Compression Specification Format
We created a Compression Specification Format, which can be easily read and utilized by various applications written in different programming languages. An example of this format would be:
>>> lossy,zfp,rate,4.0
The currently implemented compressors include Blosc for lossless compression, and ZFP, SZ and SZ3 for lossy compression. In order to use lossless compression, one can simply write:
>>> lossless
This will use the default backend lz4 with compression level 9. It is also possible to select a different compression level (1 to 9) or backend:
blosclz
lz4
lz4hc
snappy
zlib
zstd
One example with a different backend and compression level could be:
>>> lossless,snappy,7
For lossy compression, it is mandatory to include the compressor, the mode and the parameter.
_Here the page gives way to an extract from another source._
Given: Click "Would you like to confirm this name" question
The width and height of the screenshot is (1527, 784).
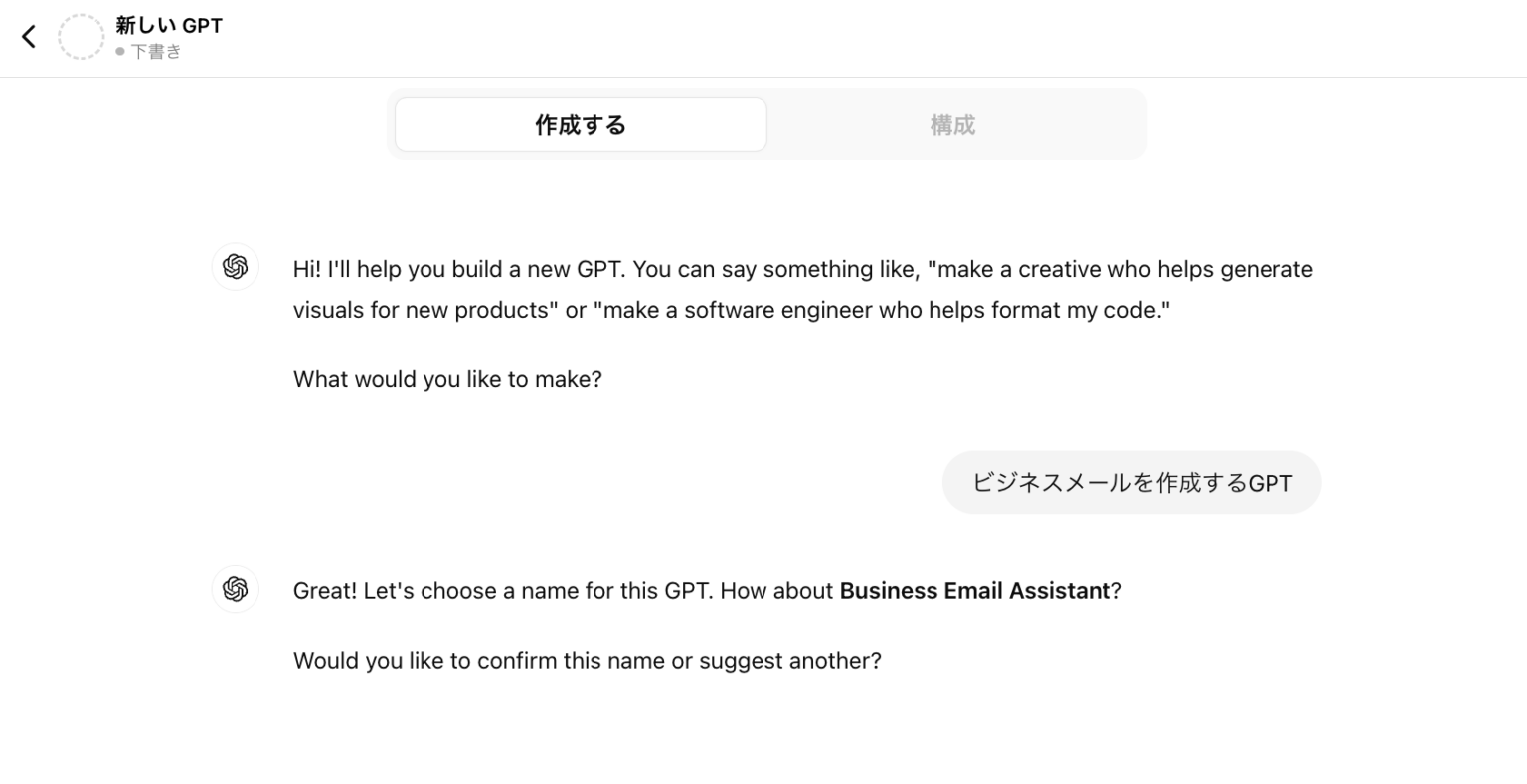Looking at the screenshot, I should [x=587, y=661].
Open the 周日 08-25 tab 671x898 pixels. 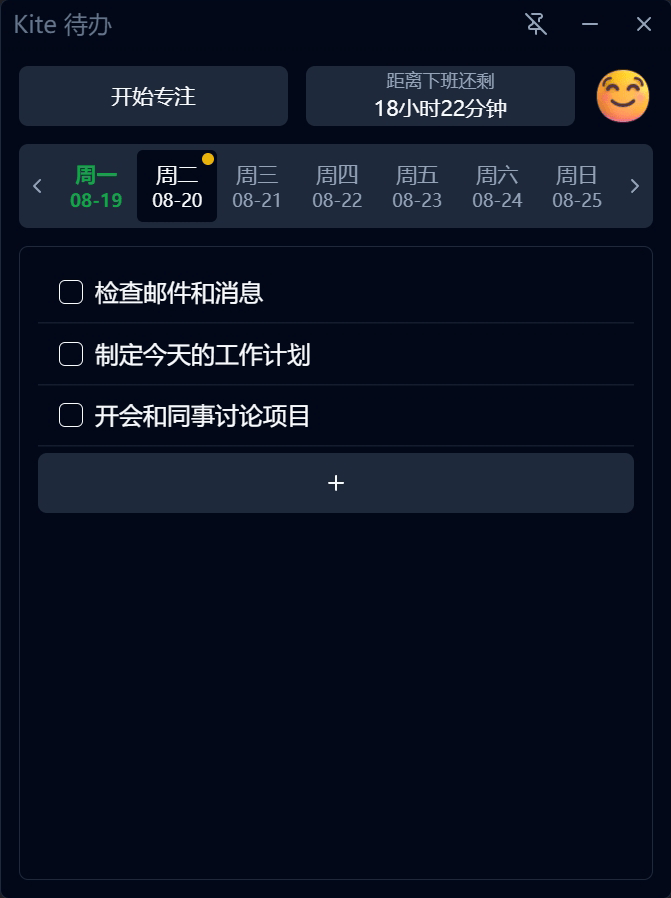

At the moment the lossy supported compressors are: ZFP, SZ and SZ3.
- The compressors have different methods and different names for them:
- -ZFP:
accuracy: absolute threshold mode
rate: number of bits-per-value
precision: keep a certain bits of precision
- -SZ:
abs: absolute threshold mode
rel: relative threshold mode
pw_rel: point-wise relative threshold mode
- -SZ3:
abs: absolute threshold mode
rel: relative threshold mode
norm2: using norm2.
psnr: using the peak signal to noise ratio mode.
Few examples of lossy compression specifications:
lossy,sz,abs,0.01
lossy,zfp,rate,4.0
lossy,sz3,psnr,40
lossy,sz,rel,1e-3
lossy,zfp,precision,10
lossy,sz,pw_rel,0.05
lossy,zfp,accuracy,0.01
There are also few features that target datasets with multiple variables. One can write a different specification for different variables by using a list of space separated specifications:
>>> var1:lossy,zfp,rate,4.0 var2:lossy,sz,abs,0.1
It is possible too to specify the default value for the variables that are not explicitly mentioned:
>>> var1:lossy,zfp,rate,4.0 default:lossy,sz,abs,0.1
In case a specification doesn’t have a variable name, it will be considered the default. i.e:
>>> var1:lossy,zfp,rate,4.0 lossy,sz,abs,0.1 -> var1:lossy,zfp,rate,4.0 default:lossy,sz,abs,0.1
If no default value is provided, lossless compression will be applied:
>>> var1:lossy,zfp,rate,4.0 -> var1:lossy,zfp,rate,4.0 default:lossless
Coordinates are treated separately, by default are compressed using lossless, although it is possible to change that:
>>> coordinates:lossy,zfp,rate,6